- Task objective -
Render the data as a Markdown table with the columns Row and Line, starting at the very first line and ending at the line that contains "at that location.", both included. Give each nonblank line its own row number, skip blank lines, and leave the pictures out.

### Working data

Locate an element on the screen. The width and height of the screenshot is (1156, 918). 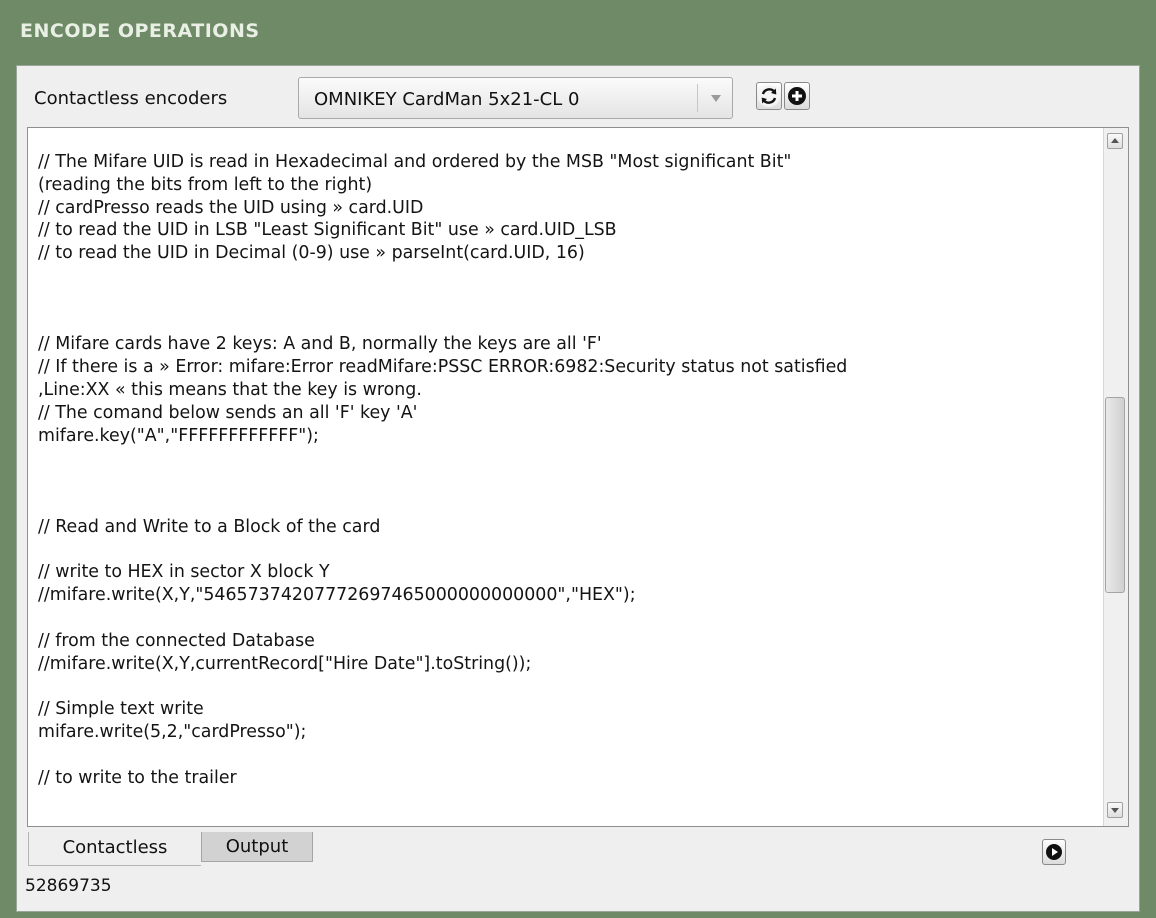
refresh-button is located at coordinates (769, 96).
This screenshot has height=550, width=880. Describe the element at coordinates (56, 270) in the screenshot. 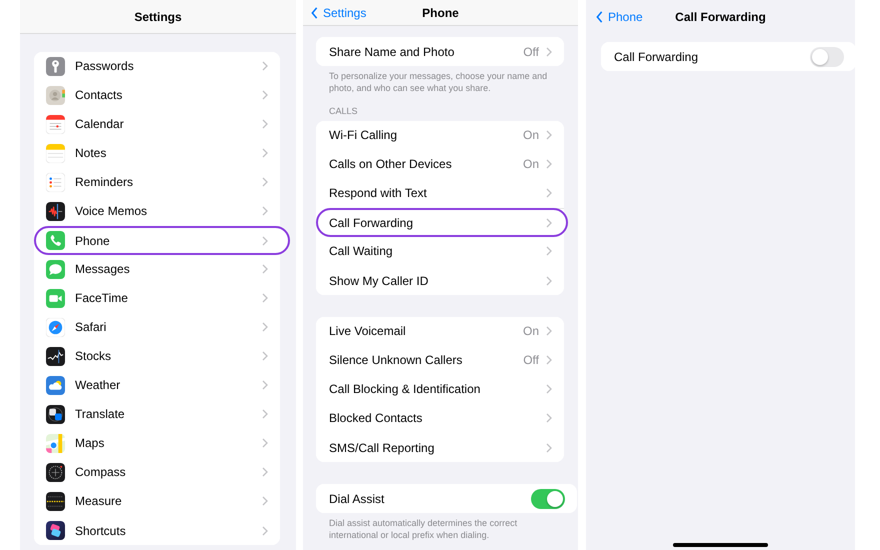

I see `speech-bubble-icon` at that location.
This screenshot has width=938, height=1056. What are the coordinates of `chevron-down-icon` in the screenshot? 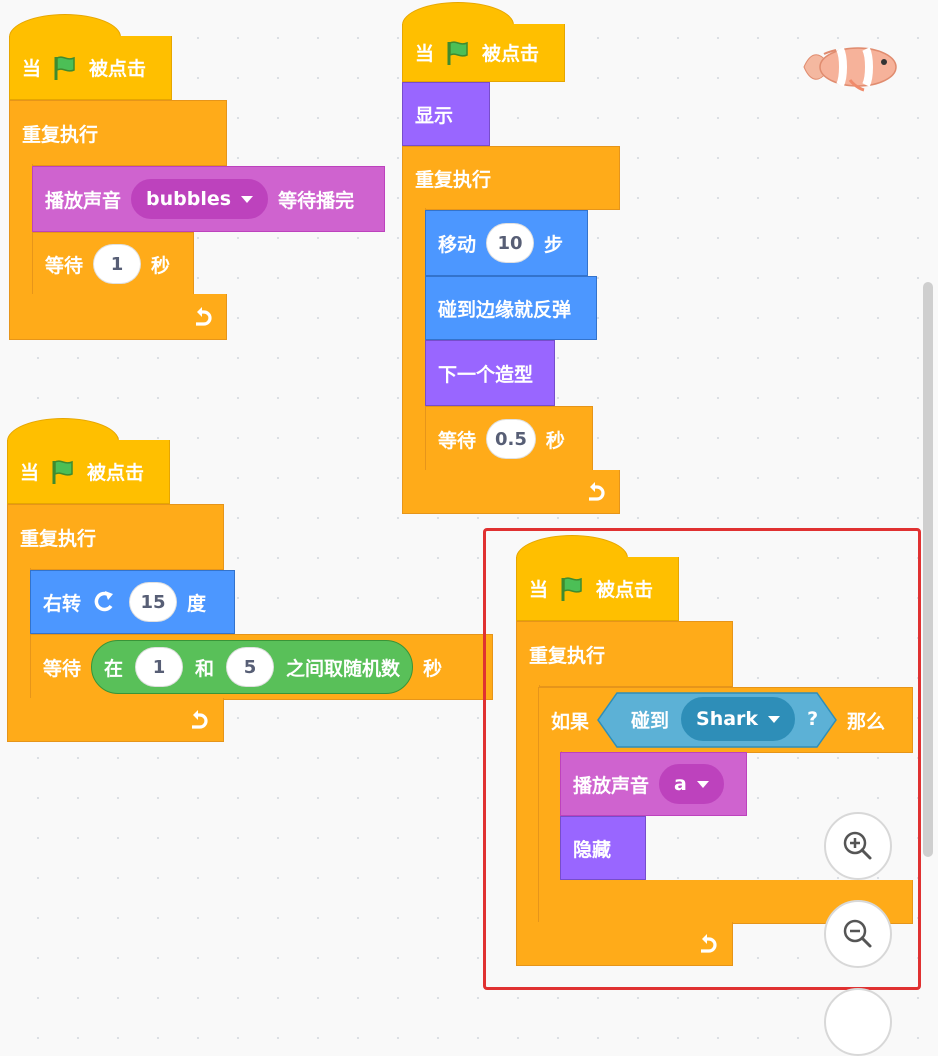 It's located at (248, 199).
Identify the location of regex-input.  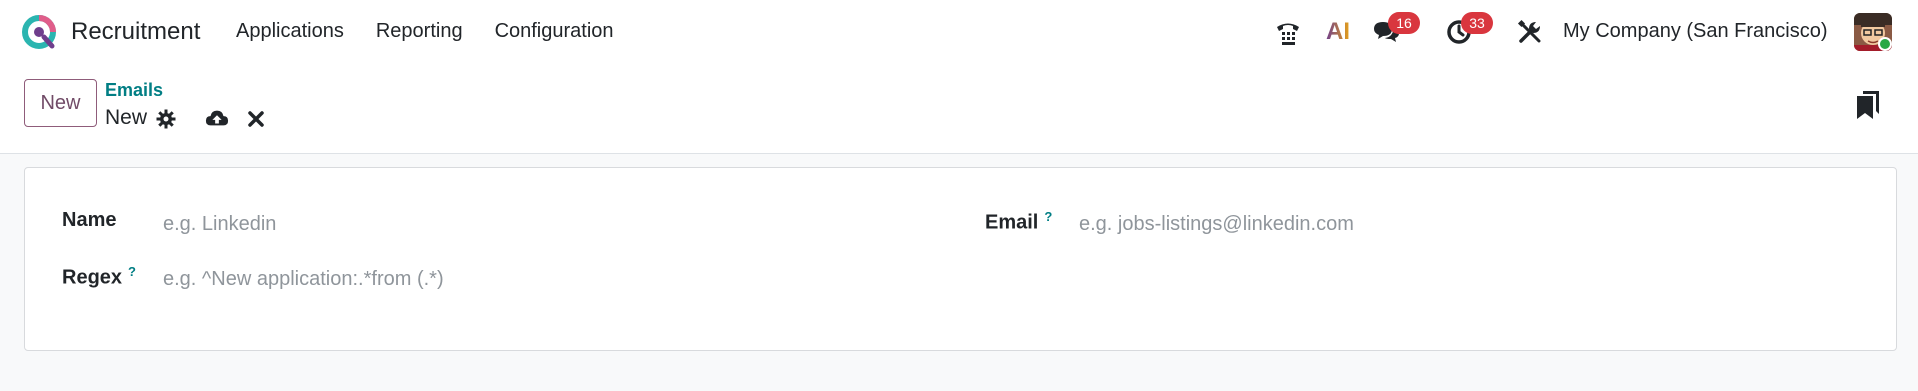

######

- Result of the exercise -
| Row | Line |
|---|---|
| 1 | Locate an element on the screen. The width and height of the screenshot is (1156, 918).  |
| 2 | refresh-button is located at coordinates (769, 96). |
| 3 | This screenshot has height=550, width=880. Describe the element at coordinates (56, 270) in the screenshot.  |
| 4 | I see `speech-bubble-icon` at that location. |